Mirjalili (2016a) was offered sine cosine algorithm (SCA) which is a novel population based optimization technique simply based on Sine and Cosine function. SCA applied for exploitation and exploration phases in global optimization functions. The sine cosine algorithm (SCA) generates different initial random agent solutions using a mathematical model based on sine and cosine functions and requires them to fluctuate outwards or towards the best possible solution.

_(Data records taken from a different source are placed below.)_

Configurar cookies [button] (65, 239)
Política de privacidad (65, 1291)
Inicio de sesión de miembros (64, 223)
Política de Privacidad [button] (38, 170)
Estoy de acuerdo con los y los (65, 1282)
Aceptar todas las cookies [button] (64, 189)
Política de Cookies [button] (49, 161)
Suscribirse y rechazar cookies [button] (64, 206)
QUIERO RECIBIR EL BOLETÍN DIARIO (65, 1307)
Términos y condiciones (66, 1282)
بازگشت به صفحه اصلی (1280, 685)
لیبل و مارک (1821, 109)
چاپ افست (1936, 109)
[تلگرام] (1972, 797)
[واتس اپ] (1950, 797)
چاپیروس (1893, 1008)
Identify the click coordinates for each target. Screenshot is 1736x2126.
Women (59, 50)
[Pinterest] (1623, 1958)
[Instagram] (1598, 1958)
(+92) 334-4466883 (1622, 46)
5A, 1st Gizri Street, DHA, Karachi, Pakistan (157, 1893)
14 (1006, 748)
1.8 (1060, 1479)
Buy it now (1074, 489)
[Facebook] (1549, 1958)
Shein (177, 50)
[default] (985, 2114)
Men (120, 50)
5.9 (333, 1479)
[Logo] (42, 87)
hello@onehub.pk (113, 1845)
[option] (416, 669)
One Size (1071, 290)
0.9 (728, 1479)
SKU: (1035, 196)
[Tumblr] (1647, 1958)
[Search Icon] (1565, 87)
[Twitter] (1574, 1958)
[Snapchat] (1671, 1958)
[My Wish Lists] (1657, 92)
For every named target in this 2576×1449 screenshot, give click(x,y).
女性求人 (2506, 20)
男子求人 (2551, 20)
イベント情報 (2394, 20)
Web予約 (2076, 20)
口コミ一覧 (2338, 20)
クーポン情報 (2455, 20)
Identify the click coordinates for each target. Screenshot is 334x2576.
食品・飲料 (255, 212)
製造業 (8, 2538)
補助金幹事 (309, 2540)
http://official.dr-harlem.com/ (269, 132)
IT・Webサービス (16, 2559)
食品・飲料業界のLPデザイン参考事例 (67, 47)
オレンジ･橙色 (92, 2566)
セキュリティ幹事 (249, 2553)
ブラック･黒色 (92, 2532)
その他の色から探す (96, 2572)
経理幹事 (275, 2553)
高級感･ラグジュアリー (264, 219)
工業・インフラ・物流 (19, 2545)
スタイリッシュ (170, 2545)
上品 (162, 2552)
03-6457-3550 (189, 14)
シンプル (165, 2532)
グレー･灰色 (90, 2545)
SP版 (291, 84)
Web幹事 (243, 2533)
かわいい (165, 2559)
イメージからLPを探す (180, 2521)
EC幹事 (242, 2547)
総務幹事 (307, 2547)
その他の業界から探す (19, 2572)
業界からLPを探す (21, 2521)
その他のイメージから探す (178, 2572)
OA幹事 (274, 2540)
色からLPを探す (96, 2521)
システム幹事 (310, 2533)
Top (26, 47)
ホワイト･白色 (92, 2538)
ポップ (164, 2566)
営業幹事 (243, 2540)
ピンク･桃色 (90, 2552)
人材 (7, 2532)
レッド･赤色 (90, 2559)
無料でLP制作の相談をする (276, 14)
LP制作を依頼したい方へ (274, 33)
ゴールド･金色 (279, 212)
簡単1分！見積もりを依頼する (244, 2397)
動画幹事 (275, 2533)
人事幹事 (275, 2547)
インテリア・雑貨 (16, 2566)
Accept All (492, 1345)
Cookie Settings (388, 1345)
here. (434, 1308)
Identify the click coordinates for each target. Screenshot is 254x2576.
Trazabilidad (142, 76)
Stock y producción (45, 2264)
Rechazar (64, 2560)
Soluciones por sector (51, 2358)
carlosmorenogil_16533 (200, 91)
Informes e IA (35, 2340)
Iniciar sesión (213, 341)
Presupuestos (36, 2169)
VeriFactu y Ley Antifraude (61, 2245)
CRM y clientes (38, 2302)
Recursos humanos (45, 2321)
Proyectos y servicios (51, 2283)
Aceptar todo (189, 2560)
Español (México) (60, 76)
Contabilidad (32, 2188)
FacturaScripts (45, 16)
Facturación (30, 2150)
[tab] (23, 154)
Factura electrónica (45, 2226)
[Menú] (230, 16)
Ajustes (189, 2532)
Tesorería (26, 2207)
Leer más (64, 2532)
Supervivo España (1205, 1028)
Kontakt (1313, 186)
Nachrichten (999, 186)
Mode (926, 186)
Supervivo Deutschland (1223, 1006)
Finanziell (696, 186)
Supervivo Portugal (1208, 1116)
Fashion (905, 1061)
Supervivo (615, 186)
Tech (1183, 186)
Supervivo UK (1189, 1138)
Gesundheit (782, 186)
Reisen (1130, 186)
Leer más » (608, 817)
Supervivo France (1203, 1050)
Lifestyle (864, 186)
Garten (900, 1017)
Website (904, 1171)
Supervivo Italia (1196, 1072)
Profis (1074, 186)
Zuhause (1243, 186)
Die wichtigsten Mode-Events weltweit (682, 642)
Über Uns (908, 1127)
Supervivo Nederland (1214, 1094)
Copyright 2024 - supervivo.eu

Several new modified and hybrid variants of SCA algorithm are developed after motivated of this metaheuristics by the researchers of different areas to improve the convergence performance of SCA algorithm including SCA integrated with differential evolution (Bureerat and Pholdee 2017), Improved SCA based on levy flight (Li N and Deng ZL 2017), Hybrid SCA with multi-orthogonal search strategy (Rizk-Allah 2017), and hybrid back tracking search with sine cosine algorithm (SCA) (Turgut 2017). The researchers are solved numerous real life problems with the help of SCA algorithm including a novel sine cosine algorithm for the feature selection (Hafez et al. 2016), solution of unit commitment problems (Kaur and Prashar 2016), the gear train design problem (Rizk-Allah 2017), Welded beam design (Rizk-Allah 2017), Pressure vessel design problem (Rizk-Allah 2017), Structural Damage Detection (Bureerat and Pholdee 2017), and many other biomedical and mechanical engineering problems.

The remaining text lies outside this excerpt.